Supplied records:

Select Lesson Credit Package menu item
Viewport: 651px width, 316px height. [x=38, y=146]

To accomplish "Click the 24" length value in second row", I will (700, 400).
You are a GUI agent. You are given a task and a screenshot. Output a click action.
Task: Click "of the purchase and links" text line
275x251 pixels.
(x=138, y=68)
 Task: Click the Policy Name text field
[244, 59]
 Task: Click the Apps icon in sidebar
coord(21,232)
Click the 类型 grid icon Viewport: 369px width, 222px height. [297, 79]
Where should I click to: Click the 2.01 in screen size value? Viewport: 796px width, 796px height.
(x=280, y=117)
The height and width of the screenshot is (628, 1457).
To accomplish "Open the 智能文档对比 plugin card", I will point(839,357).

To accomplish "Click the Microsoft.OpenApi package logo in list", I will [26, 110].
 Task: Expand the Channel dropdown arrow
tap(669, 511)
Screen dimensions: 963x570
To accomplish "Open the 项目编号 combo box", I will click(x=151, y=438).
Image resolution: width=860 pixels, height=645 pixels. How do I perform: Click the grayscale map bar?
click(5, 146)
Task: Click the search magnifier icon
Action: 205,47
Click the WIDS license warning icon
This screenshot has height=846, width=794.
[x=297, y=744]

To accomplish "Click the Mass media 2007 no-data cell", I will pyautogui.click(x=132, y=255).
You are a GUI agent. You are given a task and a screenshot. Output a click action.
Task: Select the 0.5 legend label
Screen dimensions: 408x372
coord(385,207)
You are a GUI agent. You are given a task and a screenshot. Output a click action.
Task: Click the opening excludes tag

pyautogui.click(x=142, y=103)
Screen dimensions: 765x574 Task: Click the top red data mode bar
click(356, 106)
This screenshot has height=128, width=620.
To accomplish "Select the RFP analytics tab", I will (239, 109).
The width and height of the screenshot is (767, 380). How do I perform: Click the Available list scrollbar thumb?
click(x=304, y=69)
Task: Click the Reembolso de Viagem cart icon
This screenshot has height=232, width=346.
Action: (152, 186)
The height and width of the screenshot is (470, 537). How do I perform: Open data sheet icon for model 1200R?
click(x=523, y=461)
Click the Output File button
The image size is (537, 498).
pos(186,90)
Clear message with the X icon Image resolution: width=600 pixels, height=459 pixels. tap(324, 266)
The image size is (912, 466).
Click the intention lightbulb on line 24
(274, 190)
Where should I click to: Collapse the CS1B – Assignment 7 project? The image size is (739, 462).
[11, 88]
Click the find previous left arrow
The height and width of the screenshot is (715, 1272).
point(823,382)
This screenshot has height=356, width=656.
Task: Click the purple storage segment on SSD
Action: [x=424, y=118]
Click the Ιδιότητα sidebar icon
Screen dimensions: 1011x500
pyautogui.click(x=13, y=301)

What this task involves:
A word-for-word copy of the data is what should be returned.

Your solution:
Select Lesson Credit Package menu item
Viewport: 651px width, 316px height. [x=38, y=146]

To accomplish "Click the 24" length value in second row", I will (700, 400).
You are a GUI agent. You are given a task and a screenshot. Output a click action.
Task: Click "of the purchase and links" text line
275x251 pixels.
(x=138, y=68)
 Task: Click the Policy Name text field
[244, 59]
 Task: Click the Apps icon in sidebar
coord(21,232)
Click the 类型 grid icon Viewport: 369px width, 222px height. [297, 79]
Where should I click to: Click the 2.01 in screen size value? Viewport: 796px width, 796px height.
(x=280, y=117)
The height and width of the screenshot is (628, 1457).
To accomplish "Open the 智能文档对比 plugin card", I will point(839,357).

To accomplish "Click the Microsoft.OpenApi package logo in list", I will [26, 110].
 Task: Expand the Channel dropdown arrow
tap(669, 511)
Screen dimensions: 963x570
To accomplish "Open the 项目编号 combo box", I will click(x=151, y=438).
Image resolution: width=860 pixels, height=645 pixels. How do I perform: Click the grayscale map bar?
click(5, 146)
Task: Click the search magnifier icon
Action: 205,47
Click the WIDS license warning icon
This screenshot has height=846, width=794.
[x=297, y=744]

To accomplish "Click the Mass media 2007 no-data cell", I will pyautogui.click(x=132, y=255).
You are a GUI agent. You are given a task and a screenshot. Output a click action.
Task: Select the 0.5 legend label
Screen dimensions: 408x372
coord(385,207)
You are a GUI agent. You are given a task and a screenshot. Output a click action.
Task: Click the opening excludes tag

pyautogui.click(x=142, y=103)
Screen dimensions: 765x574 Task: Click the top red data mode bar
click(356, 106)
This screenshot has height=128, width=620.
To accomplish "Select the RFP analytics tab", I will (239, 109).
The width and height of the screenshot is (767, 380). How do I perform: Click the Available list scrollbar thumb?
click(x=304, y=69)
Task: Click the Reembolso de Viagem cart icon
This screenshot has height=232, width=346.
Action: (152, 186)
The height and width of the screenshot is (470, 537). How do I perform: Open data sheet icon for model 1200R?
click(x=523, y=461)
Click the Output File button
The image size is (537, 498).
pos(186,90)
Clear message with the X icon Image resolution: width=600 pixels, height=459 pixels. tap(324, 266)
The image size is (912, 466).
Click the intention lightbulb on line 24
(274, 190)
Where should I click to: Collapse the CS1B – Assignment 7 project? The image size is (739, 462).
[11, 88]
Click the find previous left arrow
The height and width of the screenshot is (715, 1272).
point(823,382)
This screenshot has height=356, width=656.
Task: Click the purple storage segment on SSD
Action: [x=424, y=118]
Click the Ιδιότητα sidebar icon
Screen dimensions: 1011x500
pyautogui.click(x=13, y=301)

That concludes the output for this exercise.